Friday, April 15, 2005

Treasures and Beethoven

Today is the 60th anniversary of the liberation of Bergen Belsen. This is the camp where Anne Frank died. In her diary, she said that she wanted the world to hear her voice. The fact that she died before she was heard, makes that wish only more poignant.

I am completely predicting Dan Cruikshank tonight, on 80 Treasures Around the World. This episode he's in Turkey, Russia, Poland and Germany.

He was walking from the Zentral Flughafen in ... I forget where, and he began talking about the car commissioned by Adolf Hitler. Isn't it ironic that, having destroyed the Reich, the world went on to embrace one of the greatest icons of the 20th century. The Volkswagen Beetle of course. Designed by Mr Porsche. More icons follow eh?
Dan also visited the Bauhaus, closed down by the Nazis. Another irony, the Bauhaus in its revolutionary ultra-modern designs. All our institutional chairs and much more in furniture design that we take for granted was designed by Mies van der Rohe and his lot.

I forgot the point I was getting to before that.........HOw about another quote from A Room with a View.
Lucy wanted to go on the tram - alone - after playing the piano at the pension. Mr Beebe and Miss Allan disapproved, saying it would be more appropriate if she went for a walk.
"Italians, dear, you know," said Miss Alan.
"Perhaps I shall meet someone who reads me through and through!"
...
So Lucy concedes that she would go for a little walk on the safe tourist streets.
"She oughtn't really to go at all," said Mr Beebe as they watched her from the window, "and she knows it. I put it down to too much Beethoven."

I agree. Beethoven is dangerous.
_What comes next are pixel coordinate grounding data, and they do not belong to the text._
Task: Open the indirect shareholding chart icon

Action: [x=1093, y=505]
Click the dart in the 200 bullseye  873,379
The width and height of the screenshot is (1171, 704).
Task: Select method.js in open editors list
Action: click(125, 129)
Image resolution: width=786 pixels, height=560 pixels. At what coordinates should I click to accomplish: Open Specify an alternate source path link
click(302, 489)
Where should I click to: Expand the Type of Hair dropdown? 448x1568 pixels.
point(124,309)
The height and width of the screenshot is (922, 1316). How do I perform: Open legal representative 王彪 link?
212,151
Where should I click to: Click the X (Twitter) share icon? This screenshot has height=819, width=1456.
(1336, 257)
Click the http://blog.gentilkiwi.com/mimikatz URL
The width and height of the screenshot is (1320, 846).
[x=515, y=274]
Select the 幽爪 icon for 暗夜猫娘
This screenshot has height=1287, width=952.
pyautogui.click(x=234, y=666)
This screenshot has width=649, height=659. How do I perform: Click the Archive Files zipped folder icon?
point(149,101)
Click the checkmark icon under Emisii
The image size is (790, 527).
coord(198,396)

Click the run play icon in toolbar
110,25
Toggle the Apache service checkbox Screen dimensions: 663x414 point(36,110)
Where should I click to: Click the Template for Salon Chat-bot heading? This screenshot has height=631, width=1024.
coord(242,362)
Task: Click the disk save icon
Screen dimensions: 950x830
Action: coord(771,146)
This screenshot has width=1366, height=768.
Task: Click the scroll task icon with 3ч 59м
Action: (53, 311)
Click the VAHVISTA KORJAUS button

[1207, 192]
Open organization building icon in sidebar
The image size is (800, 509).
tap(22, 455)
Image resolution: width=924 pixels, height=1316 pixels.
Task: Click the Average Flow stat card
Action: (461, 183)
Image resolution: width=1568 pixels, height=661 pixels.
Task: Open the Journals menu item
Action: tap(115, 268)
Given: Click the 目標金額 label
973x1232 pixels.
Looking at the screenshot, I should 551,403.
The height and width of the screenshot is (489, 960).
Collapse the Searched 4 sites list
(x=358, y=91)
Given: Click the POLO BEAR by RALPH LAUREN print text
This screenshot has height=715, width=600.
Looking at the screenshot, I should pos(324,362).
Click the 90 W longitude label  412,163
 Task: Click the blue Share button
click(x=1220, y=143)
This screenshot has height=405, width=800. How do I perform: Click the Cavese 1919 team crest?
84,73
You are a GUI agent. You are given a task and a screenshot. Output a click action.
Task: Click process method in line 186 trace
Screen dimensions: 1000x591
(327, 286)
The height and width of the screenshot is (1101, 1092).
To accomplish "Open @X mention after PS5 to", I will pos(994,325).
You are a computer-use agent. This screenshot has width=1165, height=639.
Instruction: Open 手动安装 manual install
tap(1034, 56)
Those of you who know me know I looooove Beethoven, and that I like to reiterate that good girls of the 19th century were not allowed to listen to his music because it would evoke emotions they were not allowed to feel (i.e. stir the passions, and good girls weren't allowed to experience passion!)
Lucy Honeychurch is a good Edwardian girl pushing against the restrictions of her upper middle-class society. There has been social progress: she is allowed to play Beethoven. But her bouts of freedom are blamed on Beethoven.

Mozart was my first more innocent love, and I have those moments when I hear his music and my soul breathes a sigh of relief, and I can laugh at his musical jokes. But Beethoven is my later more passionate love, for when I want to hear Beethoven it's a sort of yearning. His music comes from deep within, and he is sharing that with us.
Music is powerful because the composer is imparting himself to us, sharing his state of mind.

"You ask me where I get my ideas. That I cannot tell you with certainty. They come unsummoned, directly, indirectly — I could seize them with my hands — out in the open air, in the woods, while walking, in the silence of the nights, at dawn, excited by moods which are translated by the poet into words, by me into tones that sound and roar and storm about me till I have set them down in notes."
Ludwig van Beethoven, 1770-1824

I won't even begin to quote from his letter to his angel, his all, his other self....

Beethoven composed as one of the early Romantics. Mozart preceded him a little bit (d. 1791), perhaps paving the way for the Romantic movement. Poets, writers, composers, artists.
I was browsing through the Lebrecht art library, for familiarity, typed in a few composers and came across a lithograph of the young Beethoven playing in the Mozarts' drawing room. Beethoven did at one time ask Mozart to tutor him, something Wolfie hated doing, but after listening to him at the klavier, did comment that here was one young man the world would keep its eye on.
On hearing Beethoven, Haydn also commented that music would never be the same.

While Mozart was employed as part of a household and composed on demand (a situation he continually rebelled against), Beethoven was essentially freelance, supported by patrons who didn't always commission works, but gave him the freedom to pursue his own inspirations. Listening to some of Beethoven's sounds, it is hard to believe they were composed two centuries ago. There is something impressionistic about them.

1 comment:

Anonymous said...

You have an amazing way of describing things. I did not know much about mozart or beethoven until i met you. Now, i cannot live without them. but i must admit that sometimes i struggle to tell them apart.